Collected data:
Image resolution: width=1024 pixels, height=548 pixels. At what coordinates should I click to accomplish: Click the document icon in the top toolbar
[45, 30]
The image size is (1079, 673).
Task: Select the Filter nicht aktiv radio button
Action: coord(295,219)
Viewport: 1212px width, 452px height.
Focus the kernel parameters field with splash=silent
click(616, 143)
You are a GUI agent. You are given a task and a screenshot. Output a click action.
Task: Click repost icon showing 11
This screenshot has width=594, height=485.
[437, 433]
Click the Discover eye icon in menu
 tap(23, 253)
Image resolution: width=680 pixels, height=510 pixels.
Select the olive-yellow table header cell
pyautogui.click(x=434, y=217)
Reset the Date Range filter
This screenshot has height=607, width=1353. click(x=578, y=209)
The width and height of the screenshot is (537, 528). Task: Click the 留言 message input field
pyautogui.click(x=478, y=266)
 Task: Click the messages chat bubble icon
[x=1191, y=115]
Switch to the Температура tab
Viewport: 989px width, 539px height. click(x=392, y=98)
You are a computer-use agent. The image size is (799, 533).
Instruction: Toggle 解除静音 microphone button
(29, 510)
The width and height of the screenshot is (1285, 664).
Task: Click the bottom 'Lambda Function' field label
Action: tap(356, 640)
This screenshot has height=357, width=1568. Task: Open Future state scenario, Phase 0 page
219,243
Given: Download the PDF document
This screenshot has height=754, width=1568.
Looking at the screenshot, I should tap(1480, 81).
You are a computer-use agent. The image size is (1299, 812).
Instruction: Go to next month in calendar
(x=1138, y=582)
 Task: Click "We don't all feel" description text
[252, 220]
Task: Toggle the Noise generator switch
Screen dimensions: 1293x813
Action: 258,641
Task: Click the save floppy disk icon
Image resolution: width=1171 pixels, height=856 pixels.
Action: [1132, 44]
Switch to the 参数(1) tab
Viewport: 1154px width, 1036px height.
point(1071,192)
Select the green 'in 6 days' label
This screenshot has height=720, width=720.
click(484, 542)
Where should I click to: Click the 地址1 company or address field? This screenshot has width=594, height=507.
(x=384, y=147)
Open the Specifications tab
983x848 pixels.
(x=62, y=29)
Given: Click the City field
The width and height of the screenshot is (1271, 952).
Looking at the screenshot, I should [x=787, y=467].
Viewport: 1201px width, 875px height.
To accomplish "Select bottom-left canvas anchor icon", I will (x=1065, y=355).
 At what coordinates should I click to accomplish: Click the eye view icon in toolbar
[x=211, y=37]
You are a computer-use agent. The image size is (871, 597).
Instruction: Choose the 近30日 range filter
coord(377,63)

- **Task objective**
Reproduce the records word for word.

- **Final answer**
Image resolution: width=1024 pixels, height=548 pixels. At what coordinates should I click to accomplish: Click the document icon in the top toolbar
[45, 30]
The image size is (1079, 673).
Task: Select the Filter nicht aktiv radio button
Action: coord(295,219)
Viewport: 1212px width, 452px height.
Focus the kernel parameters field with splash=silent
click(616, 143)
You are a GUI agent. You are given a task and a screenshot. Output a click action.
Task: Click repost icon showing 11
This screenshot has width=594, height=485.
[437, 433]
Click the Discover eye icon in menu
 tap(23, 253)
Image resolution: width=680 pixels, height=510 pixels.
Select the olive-yellow table header cell
pyautogui.click(x=434, y=217)
Reset the Date Range filter
This screenshot has height=607, width=1353. click(x=578, y=209)
The width and height of the screenshot is (537, 528). Task: Click the 留言 message input field
pyautogui.click(x=478, y=266)
 Task: Click the messages chat bubble icon
[x=1191, y=115]
Switch to the Температура tab
Viewport: 989px width, 539px height. click(x=392, y=98)
You are a computer-use agent. The image size is (799, 533).
Instruction: Toggle 解除静音 microphone button
(29, 510)
The width and height of the screenshot is (1285, 664).
Task: Click the bottom 'Lambda Function' field label
Action: tap(356, 640)
This screenshot has height=357, width=1568. Task: Open Future state scenario, Phase 0 page
219,243
Given: Download the PDF document
This screenshot has height=754, width=1568.
Looking at the screenshot, I should tap(1480, 81).
You are a computer-use agent. The image size is (1299, 812).
Instruction: Go to next month in calendar
(x=1138, y=582)
 Task: Click "We don't all feel" description text
[252, 220]
Task: Toggle the Noise generator switch
Screen dimensions: 1293x813
Action: 258,641
Task: Click the save floppy disk icon
Image resolution: width=1171 pixels, height=856 pixels.
Action: [1132, 44]
Switch to the 参数(1) tab
Viewport: 1154px width, 1036px height.
point(1071,192)
Select the green 'in 6 days' label
This screenshot has height=720, width=720.
click(484, 542)
Where should I click to: Click the 地址1 company or address field? This screenshot has width=594, height=507.
(x=384, y=147)
Open the Specifications tab
983x848 pixels.
(x=62, y=29)
Given: Click the City field
The width and height of the screenshot is (1271, 952).
Looking at the screenshot, I should [x=787, y=467].
Viewport: 1201px width, 875px height.
To accomplish "Select bottom-left canvas anchor icon", I will (x=1065, y=355).
 At what coordinates should I click to accomplish: Click the eye view icon in toolbar
[x=211, y=37]
You are a computer-use agent. The image size is (871, 597).
Instruction: Choose the 近30日 range filter
coord(377,63)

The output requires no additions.